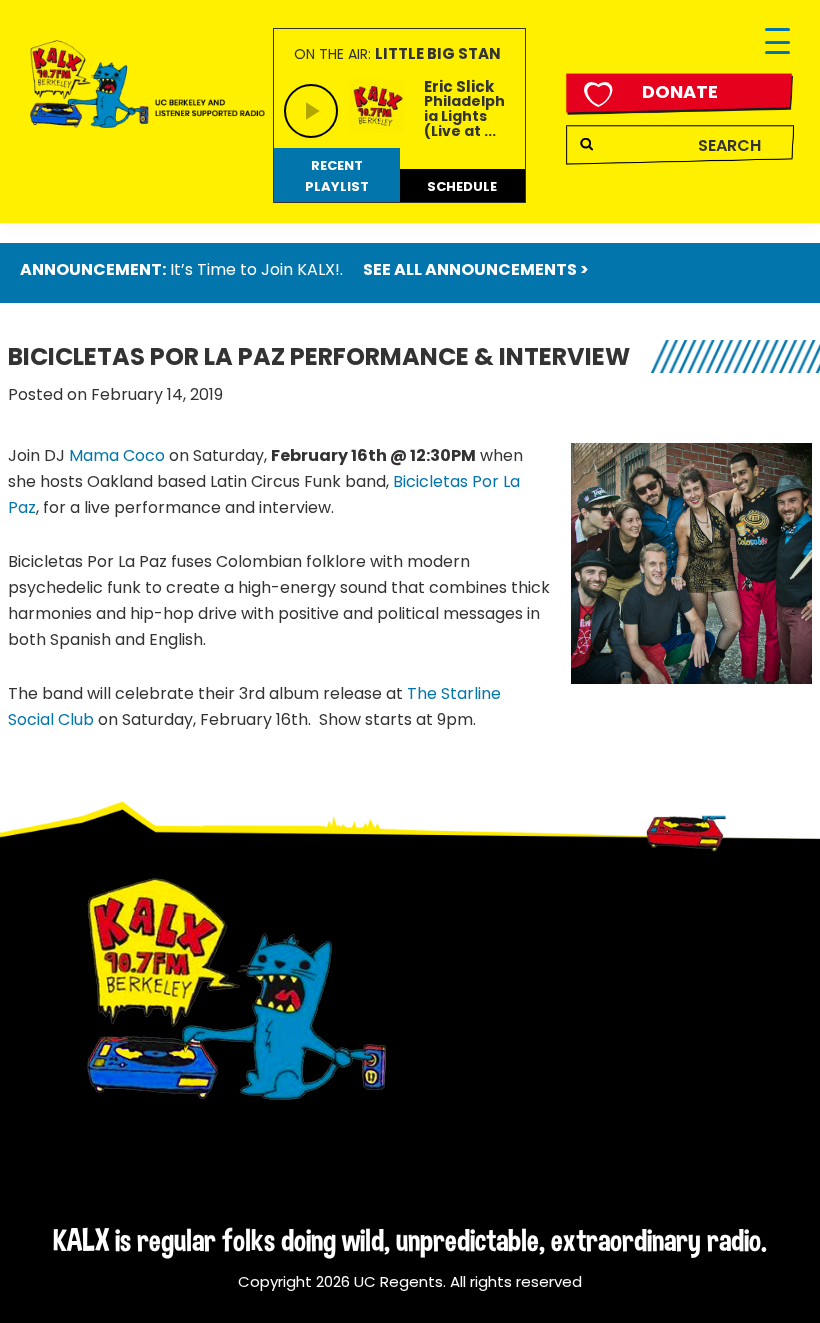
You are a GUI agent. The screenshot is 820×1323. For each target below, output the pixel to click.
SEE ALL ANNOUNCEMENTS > (476, 269)
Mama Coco (117, 455)
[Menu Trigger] (777, 42)
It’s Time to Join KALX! (255, 269)
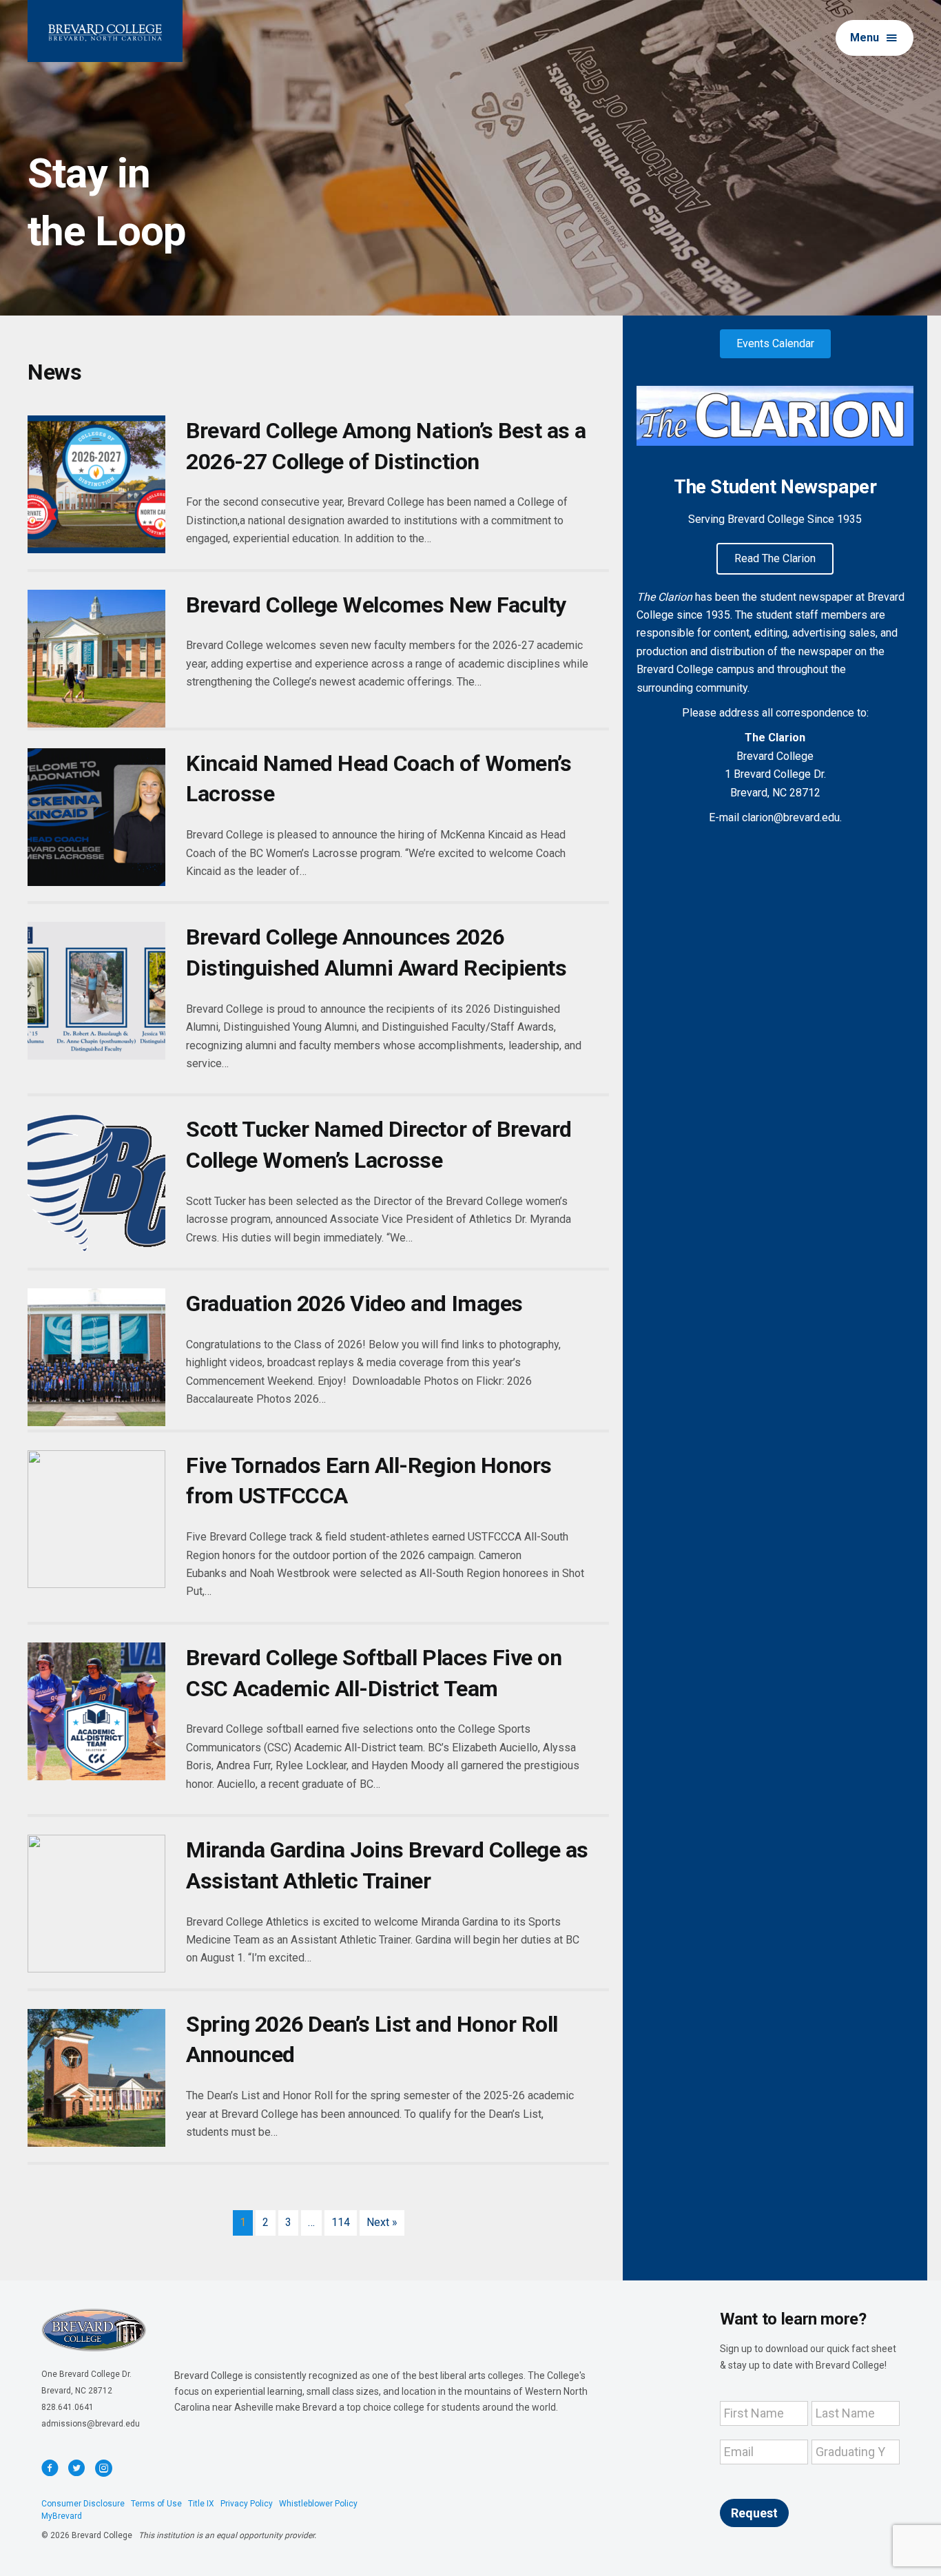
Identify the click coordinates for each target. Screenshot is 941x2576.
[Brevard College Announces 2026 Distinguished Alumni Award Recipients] (96, 991)
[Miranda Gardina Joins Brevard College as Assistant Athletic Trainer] (96, 1903)
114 (340, 2222)
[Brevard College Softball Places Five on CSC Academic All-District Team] (96, 1711)
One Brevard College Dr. (86, 2374)
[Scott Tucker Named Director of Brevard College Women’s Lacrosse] (96, 1183)
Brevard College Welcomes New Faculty (376, 605)
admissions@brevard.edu (90, 2424)
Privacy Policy (246, 2503)
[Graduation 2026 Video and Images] (96, 1357)
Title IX (201, 2503)
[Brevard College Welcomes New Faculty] (96, 659)
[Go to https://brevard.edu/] (105, 31)
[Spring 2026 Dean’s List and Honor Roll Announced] (96, 2078)
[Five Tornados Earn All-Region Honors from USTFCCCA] (96, 1519)
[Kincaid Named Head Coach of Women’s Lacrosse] (96, 817)
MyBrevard (61, 2516)
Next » (381, 2222)
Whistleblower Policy (318, 2503)
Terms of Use (156, 2503)
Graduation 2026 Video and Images (354, 1303)
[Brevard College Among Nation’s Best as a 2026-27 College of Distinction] (96, 484)
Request (754, 2513)
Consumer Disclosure (83, 2503)
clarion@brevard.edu (791, 817)
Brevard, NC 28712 (76, 2390)
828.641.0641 (67, 2407)
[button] (874, 38)
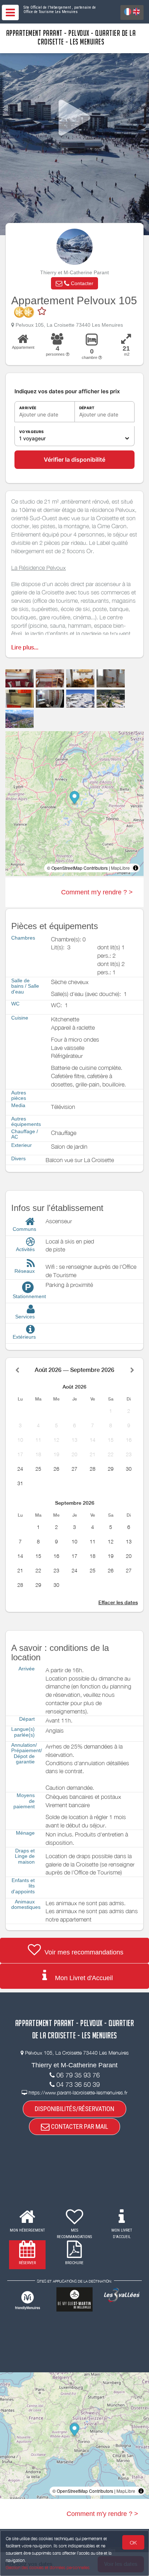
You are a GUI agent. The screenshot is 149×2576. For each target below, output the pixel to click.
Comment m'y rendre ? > (97, 892)
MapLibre (120, 868)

══════════

■ EXERCISE INSTRUCTIONS ■
Using the entries above, work out the number of lines that hold the word "pixel" and write it with no other words.

■ SOLUTION TO THE PROBLEM ■
2